What needs to be done: Once you reach the line containing "Punch Drunk Sports (272, 181)" in the entries below, write out that line and each one after it down to the line containing "Week of March 23, 2025 → (1145, 1291)", exactly and with nothing added.
*** Opening Data for review ***
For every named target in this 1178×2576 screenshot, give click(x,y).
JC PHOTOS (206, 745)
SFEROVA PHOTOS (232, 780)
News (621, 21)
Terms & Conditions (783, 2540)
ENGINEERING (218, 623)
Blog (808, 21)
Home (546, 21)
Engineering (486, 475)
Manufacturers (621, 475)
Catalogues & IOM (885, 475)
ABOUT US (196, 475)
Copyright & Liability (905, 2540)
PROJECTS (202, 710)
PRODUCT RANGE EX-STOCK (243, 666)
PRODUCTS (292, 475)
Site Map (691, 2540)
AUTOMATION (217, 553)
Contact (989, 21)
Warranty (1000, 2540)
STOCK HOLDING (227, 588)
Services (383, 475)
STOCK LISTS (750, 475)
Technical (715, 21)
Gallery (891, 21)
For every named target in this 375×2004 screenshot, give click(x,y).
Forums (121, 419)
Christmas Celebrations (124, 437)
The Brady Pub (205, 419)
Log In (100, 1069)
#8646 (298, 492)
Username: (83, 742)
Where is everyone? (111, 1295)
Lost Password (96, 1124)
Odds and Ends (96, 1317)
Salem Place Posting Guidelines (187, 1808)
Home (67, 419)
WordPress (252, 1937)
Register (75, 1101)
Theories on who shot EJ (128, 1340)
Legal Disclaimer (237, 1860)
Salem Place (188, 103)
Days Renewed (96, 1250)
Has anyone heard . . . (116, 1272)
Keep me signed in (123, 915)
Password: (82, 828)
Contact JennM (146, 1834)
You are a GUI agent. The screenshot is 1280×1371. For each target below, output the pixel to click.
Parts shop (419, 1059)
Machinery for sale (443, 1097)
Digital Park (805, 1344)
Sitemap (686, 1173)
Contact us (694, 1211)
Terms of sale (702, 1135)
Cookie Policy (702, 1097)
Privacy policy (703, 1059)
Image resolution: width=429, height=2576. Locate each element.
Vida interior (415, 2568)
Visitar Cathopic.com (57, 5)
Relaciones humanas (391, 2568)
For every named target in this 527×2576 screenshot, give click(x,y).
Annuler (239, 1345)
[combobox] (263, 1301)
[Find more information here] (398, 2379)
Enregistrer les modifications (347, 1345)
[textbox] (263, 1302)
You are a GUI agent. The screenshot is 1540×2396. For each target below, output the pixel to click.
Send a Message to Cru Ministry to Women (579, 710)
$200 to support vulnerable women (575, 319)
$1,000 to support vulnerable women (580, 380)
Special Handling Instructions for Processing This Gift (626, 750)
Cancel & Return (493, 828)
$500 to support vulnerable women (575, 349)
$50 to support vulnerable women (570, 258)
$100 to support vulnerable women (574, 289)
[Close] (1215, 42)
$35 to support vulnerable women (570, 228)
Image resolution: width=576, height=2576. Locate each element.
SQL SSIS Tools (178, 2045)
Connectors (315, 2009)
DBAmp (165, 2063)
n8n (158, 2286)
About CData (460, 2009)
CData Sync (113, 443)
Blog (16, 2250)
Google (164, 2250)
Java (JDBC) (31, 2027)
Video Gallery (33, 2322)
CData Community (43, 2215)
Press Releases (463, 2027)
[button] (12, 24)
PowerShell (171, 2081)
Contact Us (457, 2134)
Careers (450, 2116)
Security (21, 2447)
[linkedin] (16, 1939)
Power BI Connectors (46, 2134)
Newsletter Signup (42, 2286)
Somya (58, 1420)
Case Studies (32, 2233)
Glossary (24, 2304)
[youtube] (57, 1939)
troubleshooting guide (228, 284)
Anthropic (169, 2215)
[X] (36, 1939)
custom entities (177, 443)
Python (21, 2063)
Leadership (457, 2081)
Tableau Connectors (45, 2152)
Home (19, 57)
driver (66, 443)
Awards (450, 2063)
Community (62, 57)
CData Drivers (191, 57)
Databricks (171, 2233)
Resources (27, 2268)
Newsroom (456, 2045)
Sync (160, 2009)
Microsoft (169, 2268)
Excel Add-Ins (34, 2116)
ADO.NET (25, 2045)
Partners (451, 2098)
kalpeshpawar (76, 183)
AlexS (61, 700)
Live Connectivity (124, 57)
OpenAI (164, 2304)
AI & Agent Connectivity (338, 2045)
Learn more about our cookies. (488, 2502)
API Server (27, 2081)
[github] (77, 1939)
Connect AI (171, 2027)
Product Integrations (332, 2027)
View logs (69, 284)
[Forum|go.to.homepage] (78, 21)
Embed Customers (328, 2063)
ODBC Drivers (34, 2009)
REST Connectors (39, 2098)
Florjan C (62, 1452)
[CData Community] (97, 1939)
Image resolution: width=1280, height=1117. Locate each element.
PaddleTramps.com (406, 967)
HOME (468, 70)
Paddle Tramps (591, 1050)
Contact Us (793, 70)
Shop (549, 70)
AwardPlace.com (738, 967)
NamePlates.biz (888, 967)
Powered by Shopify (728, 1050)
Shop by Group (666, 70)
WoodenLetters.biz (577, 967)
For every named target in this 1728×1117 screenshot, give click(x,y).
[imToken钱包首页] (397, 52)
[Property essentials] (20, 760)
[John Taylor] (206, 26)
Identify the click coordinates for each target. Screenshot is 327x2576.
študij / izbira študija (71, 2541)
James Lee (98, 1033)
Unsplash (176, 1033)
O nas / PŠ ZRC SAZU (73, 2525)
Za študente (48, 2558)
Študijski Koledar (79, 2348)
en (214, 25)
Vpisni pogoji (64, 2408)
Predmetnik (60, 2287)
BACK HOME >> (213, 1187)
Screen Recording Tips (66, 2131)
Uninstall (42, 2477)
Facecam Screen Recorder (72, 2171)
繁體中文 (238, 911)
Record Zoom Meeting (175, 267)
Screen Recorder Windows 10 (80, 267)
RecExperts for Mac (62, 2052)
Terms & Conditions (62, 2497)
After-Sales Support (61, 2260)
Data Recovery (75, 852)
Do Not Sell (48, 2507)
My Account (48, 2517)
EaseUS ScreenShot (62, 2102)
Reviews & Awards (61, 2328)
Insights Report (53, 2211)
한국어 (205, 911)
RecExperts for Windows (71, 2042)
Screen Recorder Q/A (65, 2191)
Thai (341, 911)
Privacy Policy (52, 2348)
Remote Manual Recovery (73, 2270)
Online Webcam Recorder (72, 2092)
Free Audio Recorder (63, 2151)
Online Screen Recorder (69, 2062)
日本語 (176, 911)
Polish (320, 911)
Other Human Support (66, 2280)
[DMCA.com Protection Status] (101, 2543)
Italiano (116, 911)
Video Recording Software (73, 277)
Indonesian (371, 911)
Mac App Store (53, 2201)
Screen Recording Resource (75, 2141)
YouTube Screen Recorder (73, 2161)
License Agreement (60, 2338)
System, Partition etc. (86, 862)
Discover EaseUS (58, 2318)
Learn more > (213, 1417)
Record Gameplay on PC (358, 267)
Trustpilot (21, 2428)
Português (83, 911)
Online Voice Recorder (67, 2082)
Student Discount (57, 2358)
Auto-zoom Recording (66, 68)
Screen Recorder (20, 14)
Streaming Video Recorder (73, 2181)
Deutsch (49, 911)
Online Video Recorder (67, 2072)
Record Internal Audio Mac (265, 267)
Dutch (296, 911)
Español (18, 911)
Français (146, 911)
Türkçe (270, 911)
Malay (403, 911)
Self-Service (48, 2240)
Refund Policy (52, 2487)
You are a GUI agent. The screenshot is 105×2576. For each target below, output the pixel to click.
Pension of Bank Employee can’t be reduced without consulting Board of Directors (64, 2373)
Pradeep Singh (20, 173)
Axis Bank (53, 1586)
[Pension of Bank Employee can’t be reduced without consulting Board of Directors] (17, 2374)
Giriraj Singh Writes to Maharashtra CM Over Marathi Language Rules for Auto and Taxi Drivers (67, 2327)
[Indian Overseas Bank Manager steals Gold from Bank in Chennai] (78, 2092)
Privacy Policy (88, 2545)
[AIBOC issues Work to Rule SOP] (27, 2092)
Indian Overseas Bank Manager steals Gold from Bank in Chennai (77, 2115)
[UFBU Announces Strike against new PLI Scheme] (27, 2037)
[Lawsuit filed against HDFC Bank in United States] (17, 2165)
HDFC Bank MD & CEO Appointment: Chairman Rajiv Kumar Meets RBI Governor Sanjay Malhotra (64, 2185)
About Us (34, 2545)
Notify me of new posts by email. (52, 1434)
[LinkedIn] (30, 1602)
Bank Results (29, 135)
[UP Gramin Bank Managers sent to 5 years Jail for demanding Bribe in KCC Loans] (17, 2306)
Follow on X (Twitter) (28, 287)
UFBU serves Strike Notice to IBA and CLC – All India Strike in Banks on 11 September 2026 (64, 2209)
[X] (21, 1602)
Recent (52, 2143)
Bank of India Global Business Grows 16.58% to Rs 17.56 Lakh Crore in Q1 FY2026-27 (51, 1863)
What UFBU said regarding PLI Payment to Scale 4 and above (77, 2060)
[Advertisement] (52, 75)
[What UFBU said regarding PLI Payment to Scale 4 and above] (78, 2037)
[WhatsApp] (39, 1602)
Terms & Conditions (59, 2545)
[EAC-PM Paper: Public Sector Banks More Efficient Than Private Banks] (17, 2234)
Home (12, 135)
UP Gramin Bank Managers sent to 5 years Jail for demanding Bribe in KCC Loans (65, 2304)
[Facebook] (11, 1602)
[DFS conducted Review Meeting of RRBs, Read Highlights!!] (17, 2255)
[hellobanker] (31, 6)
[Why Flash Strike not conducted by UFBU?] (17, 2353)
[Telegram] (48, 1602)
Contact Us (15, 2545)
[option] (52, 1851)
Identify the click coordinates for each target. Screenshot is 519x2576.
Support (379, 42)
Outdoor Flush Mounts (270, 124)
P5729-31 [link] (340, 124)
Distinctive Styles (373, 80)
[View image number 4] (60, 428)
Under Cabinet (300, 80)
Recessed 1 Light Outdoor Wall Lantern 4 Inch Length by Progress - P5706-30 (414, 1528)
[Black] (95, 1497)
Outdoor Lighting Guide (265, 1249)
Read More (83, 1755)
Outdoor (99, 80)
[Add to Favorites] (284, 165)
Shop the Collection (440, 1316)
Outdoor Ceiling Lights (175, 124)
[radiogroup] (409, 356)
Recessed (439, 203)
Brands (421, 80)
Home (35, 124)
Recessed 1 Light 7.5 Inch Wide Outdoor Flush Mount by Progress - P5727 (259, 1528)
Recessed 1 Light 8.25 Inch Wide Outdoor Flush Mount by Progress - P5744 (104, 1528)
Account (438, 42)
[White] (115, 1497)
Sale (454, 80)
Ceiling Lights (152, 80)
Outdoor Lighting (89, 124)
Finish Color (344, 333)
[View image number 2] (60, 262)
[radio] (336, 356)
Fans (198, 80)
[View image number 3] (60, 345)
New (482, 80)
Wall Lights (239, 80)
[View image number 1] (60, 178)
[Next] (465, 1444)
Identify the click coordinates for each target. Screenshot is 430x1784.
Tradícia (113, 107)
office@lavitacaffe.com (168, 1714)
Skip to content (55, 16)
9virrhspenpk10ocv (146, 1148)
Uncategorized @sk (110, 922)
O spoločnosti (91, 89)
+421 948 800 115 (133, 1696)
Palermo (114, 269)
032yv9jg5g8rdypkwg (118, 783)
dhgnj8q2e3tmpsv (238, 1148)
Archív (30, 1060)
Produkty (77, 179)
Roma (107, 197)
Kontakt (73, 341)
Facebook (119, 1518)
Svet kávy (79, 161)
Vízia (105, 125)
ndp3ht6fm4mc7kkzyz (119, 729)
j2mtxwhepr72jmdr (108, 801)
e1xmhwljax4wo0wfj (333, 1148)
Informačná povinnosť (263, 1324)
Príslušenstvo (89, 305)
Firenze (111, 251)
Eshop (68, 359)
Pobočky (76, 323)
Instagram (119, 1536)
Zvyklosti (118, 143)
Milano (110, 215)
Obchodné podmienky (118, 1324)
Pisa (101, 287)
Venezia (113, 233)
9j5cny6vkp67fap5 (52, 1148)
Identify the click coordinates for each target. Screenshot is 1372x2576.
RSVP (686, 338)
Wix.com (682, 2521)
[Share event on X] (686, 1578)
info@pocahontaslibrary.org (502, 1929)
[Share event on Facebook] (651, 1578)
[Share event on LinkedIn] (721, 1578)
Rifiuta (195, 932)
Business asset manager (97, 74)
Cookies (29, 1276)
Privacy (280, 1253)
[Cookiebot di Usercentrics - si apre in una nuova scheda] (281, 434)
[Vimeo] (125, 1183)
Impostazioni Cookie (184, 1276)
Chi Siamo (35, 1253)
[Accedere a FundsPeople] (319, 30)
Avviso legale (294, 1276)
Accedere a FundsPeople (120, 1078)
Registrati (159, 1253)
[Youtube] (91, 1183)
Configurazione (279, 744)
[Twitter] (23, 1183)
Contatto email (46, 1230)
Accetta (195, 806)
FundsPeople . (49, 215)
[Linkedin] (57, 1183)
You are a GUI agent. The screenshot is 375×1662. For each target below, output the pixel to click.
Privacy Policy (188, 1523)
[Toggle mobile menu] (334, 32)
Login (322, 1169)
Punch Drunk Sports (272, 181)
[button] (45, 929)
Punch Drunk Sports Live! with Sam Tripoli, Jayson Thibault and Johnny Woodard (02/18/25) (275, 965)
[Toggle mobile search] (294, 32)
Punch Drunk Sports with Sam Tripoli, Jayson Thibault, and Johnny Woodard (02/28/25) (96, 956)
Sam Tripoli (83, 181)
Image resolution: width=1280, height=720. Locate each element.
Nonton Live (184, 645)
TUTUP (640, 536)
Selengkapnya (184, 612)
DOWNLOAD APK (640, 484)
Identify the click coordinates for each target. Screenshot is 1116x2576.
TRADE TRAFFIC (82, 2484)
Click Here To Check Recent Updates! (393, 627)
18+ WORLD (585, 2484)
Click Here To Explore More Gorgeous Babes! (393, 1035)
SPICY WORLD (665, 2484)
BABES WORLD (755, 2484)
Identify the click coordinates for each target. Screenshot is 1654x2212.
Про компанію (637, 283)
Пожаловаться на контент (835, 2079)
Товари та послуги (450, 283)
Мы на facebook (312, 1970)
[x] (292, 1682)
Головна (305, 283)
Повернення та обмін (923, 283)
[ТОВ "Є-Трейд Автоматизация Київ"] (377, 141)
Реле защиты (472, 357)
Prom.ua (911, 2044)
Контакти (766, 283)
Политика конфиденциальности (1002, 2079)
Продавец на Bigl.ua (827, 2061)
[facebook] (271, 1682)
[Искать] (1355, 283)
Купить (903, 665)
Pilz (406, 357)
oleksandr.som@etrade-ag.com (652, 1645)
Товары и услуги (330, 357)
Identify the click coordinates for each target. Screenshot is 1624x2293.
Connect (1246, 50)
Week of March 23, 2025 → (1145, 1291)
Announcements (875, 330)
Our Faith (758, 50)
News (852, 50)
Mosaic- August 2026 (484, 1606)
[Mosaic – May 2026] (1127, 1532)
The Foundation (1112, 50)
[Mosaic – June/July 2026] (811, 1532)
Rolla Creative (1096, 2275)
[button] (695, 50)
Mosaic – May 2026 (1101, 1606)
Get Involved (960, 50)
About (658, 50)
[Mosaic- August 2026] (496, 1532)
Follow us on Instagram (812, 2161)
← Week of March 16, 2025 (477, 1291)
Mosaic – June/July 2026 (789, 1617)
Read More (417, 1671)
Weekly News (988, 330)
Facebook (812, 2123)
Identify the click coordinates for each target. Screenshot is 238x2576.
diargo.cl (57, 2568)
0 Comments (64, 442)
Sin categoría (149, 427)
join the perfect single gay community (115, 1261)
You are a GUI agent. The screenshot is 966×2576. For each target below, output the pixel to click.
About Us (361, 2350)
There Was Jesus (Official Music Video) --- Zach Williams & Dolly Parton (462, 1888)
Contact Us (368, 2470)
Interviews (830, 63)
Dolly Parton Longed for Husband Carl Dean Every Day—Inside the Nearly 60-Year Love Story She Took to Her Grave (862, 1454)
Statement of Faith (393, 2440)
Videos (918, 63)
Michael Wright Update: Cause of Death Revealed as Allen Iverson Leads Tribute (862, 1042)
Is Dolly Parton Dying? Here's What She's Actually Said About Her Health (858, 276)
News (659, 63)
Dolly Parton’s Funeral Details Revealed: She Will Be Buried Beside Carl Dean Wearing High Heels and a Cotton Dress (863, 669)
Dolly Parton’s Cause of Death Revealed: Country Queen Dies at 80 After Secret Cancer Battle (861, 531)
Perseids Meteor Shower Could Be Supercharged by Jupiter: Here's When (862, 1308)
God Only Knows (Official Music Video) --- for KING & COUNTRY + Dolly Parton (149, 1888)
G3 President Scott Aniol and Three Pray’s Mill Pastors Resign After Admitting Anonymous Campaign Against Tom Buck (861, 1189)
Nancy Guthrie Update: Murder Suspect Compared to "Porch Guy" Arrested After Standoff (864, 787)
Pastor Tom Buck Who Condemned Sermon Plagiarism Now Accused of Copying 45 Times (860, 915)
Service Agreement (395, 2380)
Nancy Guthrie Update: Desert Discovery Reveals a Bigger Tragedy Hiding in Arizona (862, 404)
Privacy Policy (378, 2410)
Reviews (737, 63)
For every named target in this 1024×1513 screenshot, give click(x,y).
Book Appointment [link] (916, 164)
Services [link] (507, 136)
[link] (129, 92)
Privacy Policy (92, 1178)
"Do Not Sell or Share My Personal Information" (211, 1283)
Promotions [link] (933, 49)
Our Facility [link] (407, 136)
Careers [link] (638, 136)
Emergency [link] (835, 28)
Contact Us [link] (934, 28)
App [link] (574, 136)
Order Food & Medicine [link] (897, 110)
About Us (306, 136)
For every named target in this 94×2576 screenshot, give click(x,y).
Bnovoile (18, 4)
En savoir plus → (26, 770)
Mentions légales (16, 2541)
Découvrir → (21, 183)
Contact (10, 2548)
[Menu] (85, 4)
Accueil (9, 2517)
*** Closing Data for review ***
Output for this exercise:
Punch Drunk Sports (272, 181)
[button] (45, 929)
Punch Drunk Sports Live! with Sam Tripoli, Jayson Thibault and Johnny Woodard (02/18/25) (275, 965)
[Toggle mobile search] (294, 32)
Punch Drunk Sports with Sam Tripoli, Jayson Thibault, and Johnny Woodard (02/28/25) (96, 956)
Sam Tripoli (83, 181)
Image resolution: width=1280, height=720. Locate each element.
Nonton Live (184, 645)
TUTUP (640, 536)
Selengkapnya (184, 612)
DOWNLOAD APK (640, 484)
Identify the click coordinates for each target. Screenshot is 1116x2576.
TRADE TRAFFIC (82, 2484)
Click Here To Check Recent Updates! (393, 627)
18+ WORLD (585, 2484)
Click Here To Explore More Gorgeous Babes! (393, 1035)
SPICY WORLD (665, 2484)
BABES WORLD (755, 2484)
Identify the click coordinates for each target. Screenshot is 1654x2212.
Про компанію (637, 283)
Пожаловаться на контент (835, 2079)
Товари та послуги (450, 283)
Мы на facebook (312, 1970)
[x] (292, 1682)
Головна (305, 283)
Повернення та обмін (923, 283)
[ТОВ "Є-Трейд Автоматизация Київ"] (377, 141)
Реле защиты (472, 357)
Prom.ua (911, 2044)
Контакти (766, 283)
Политика конфиденциальности (1002, 2079)
Продавец на Bigl.ua (827, 2061)
[facebook] (271, 1682)
[Искать] (1355, 283)
Купить (903, 665)
Pilz (406, 357)
oleksandr.som@etrade-ag.com (652, 1645)
Товары и услуги (330, 357)
Identify the click coordinates for each target. Screenshot is 1624x2293.
Connect (1246, 50)
Week of March 23, 2025 → (1145, 1291)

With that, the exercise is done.